All that is needed is the line containing "Task: Save the chat room settings" and the lines after it to the end of the material, written out exactly, pictures left aside.

··· Source data ···

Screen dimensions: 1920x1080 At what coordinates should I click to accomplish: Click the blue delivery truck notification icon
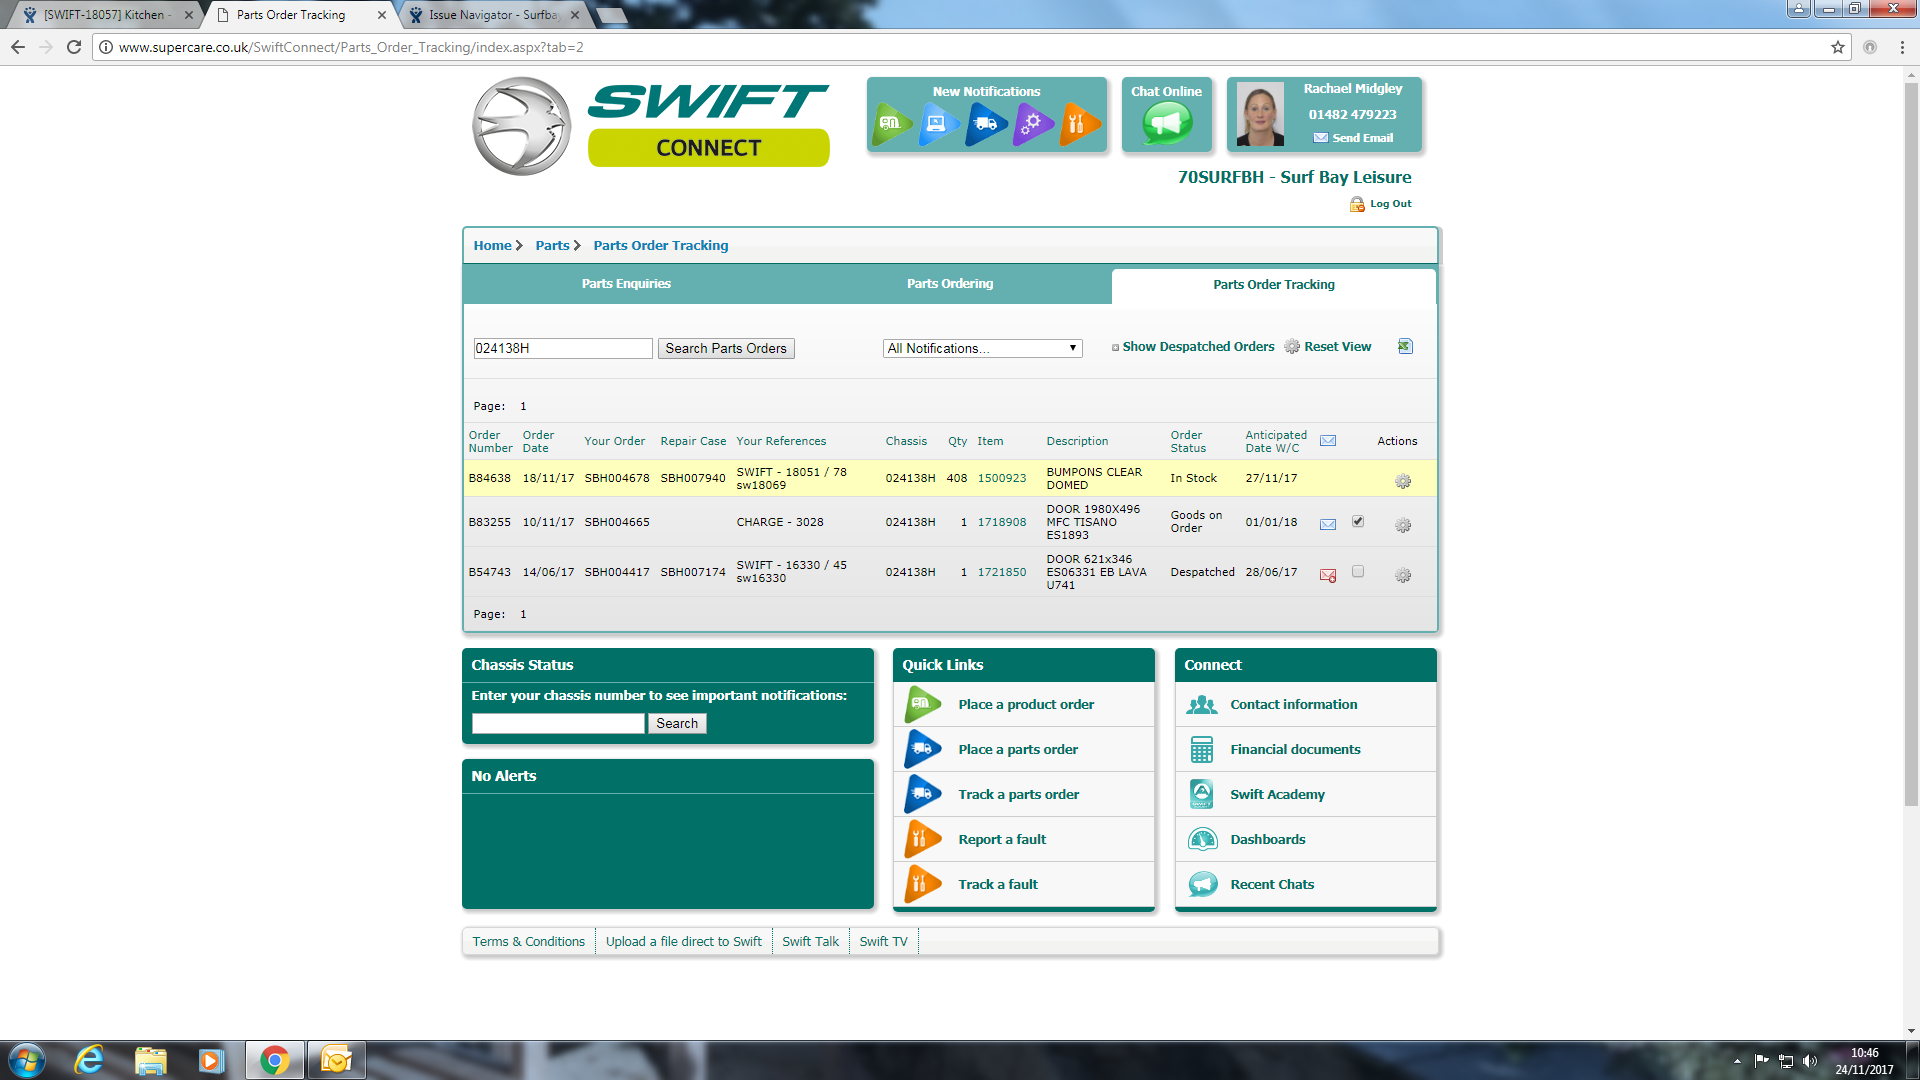[985, 124]
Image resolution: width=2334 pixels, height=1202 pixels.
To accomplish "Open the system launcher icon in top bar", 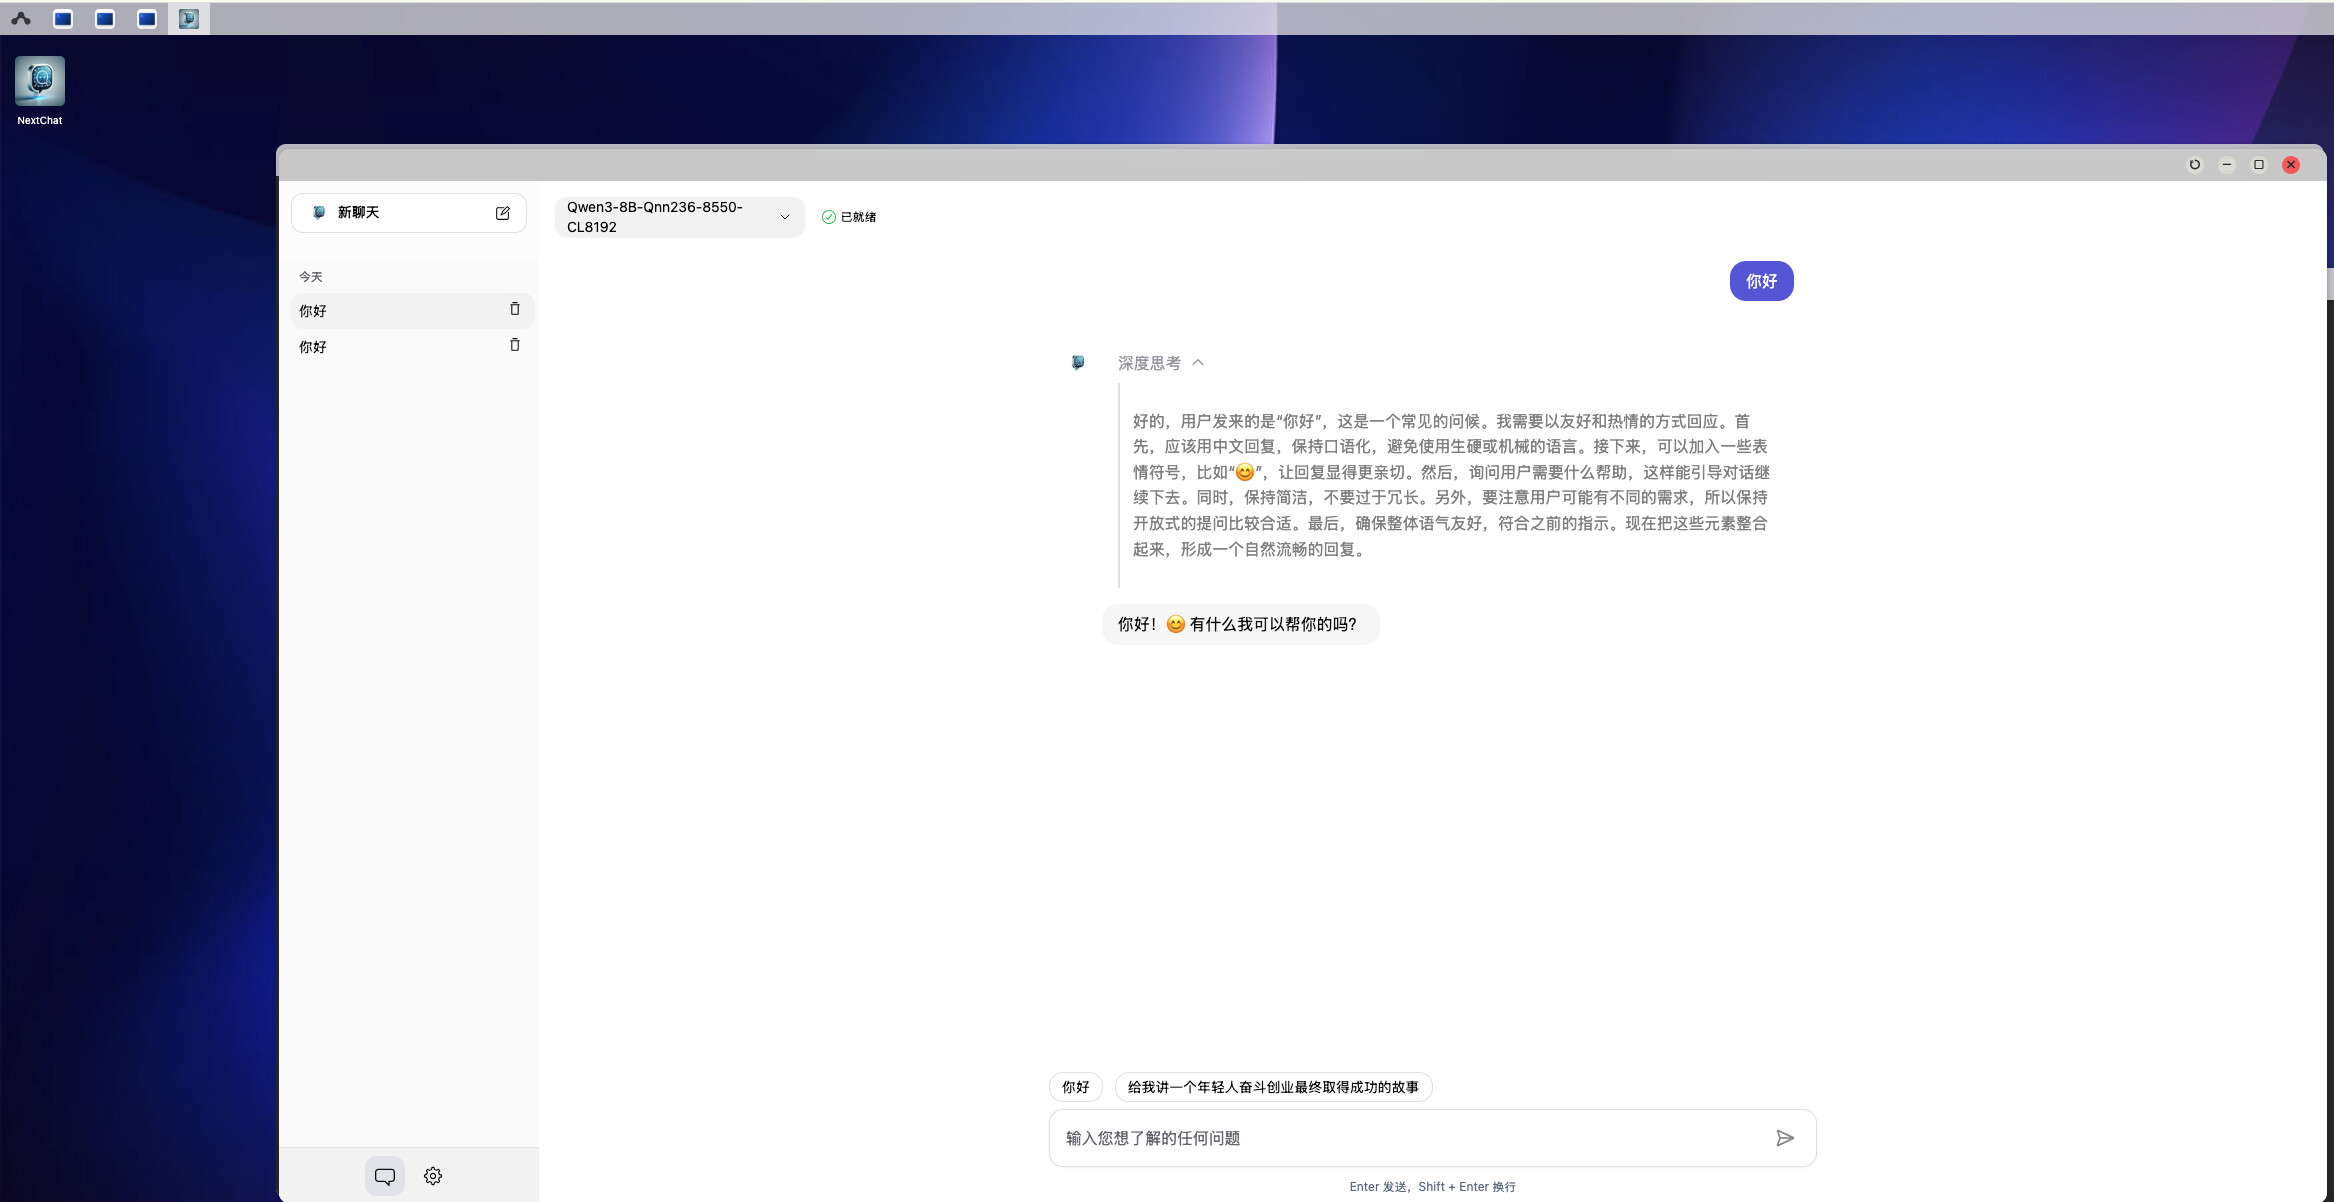I will click(x=21, y=19).
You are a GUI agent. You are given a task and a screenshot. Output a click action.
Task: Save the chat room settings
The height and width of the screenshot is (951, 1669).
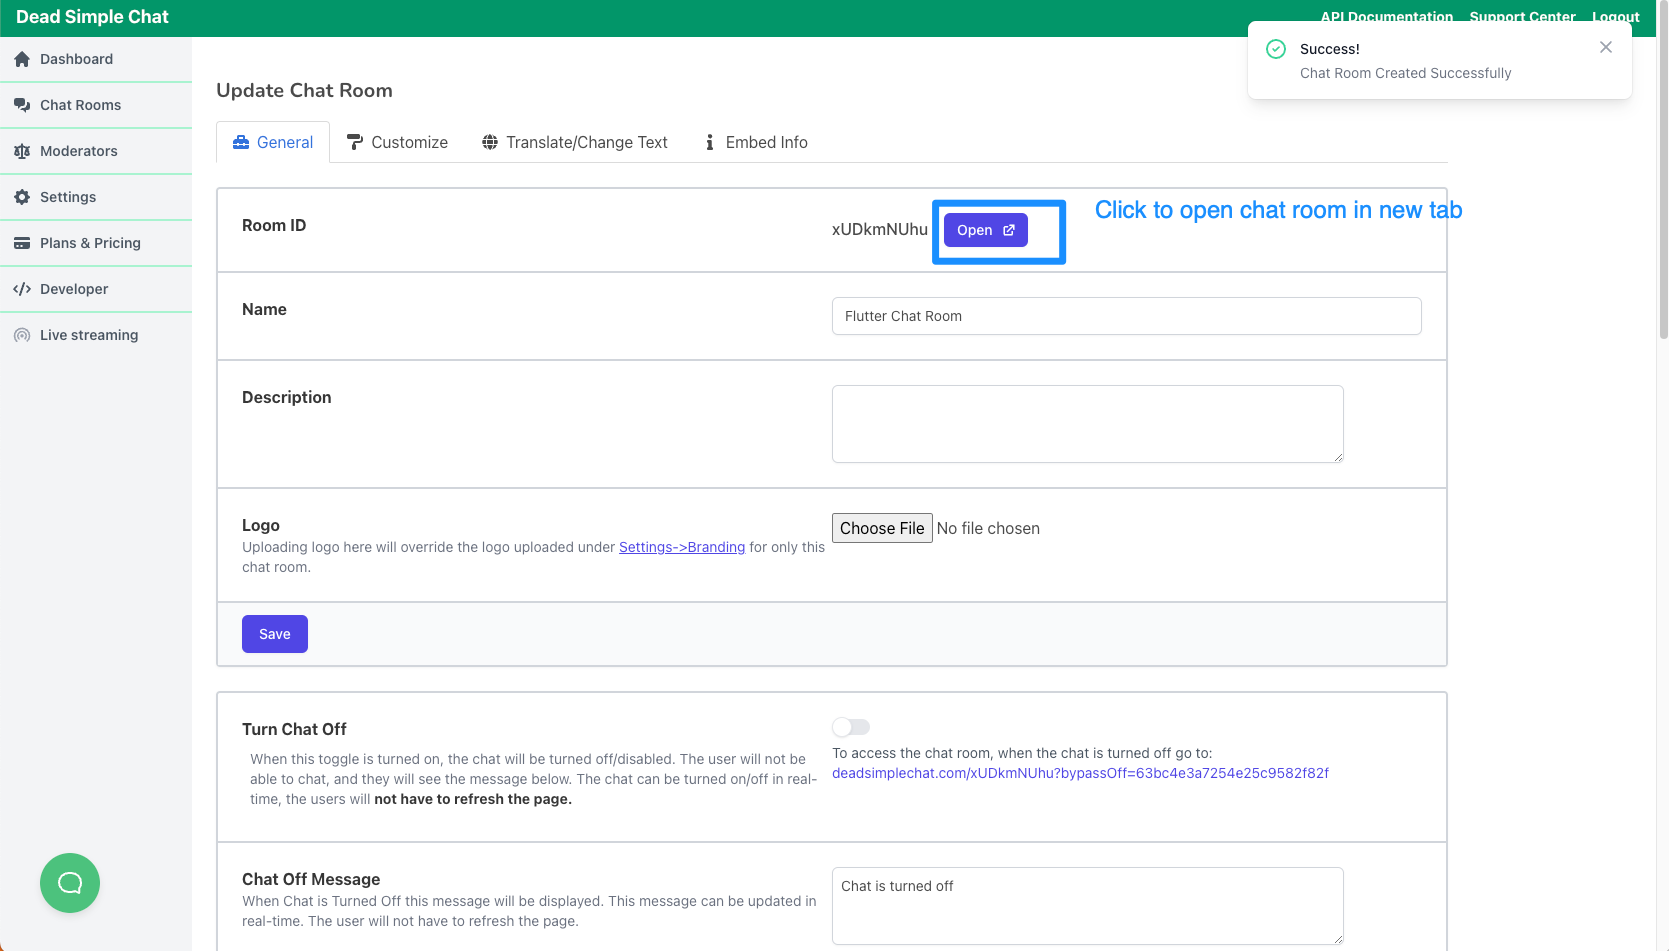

···

[Exercise solution]
Task: Save the chat room settings
The height and width of the screenshot is (951, 1669).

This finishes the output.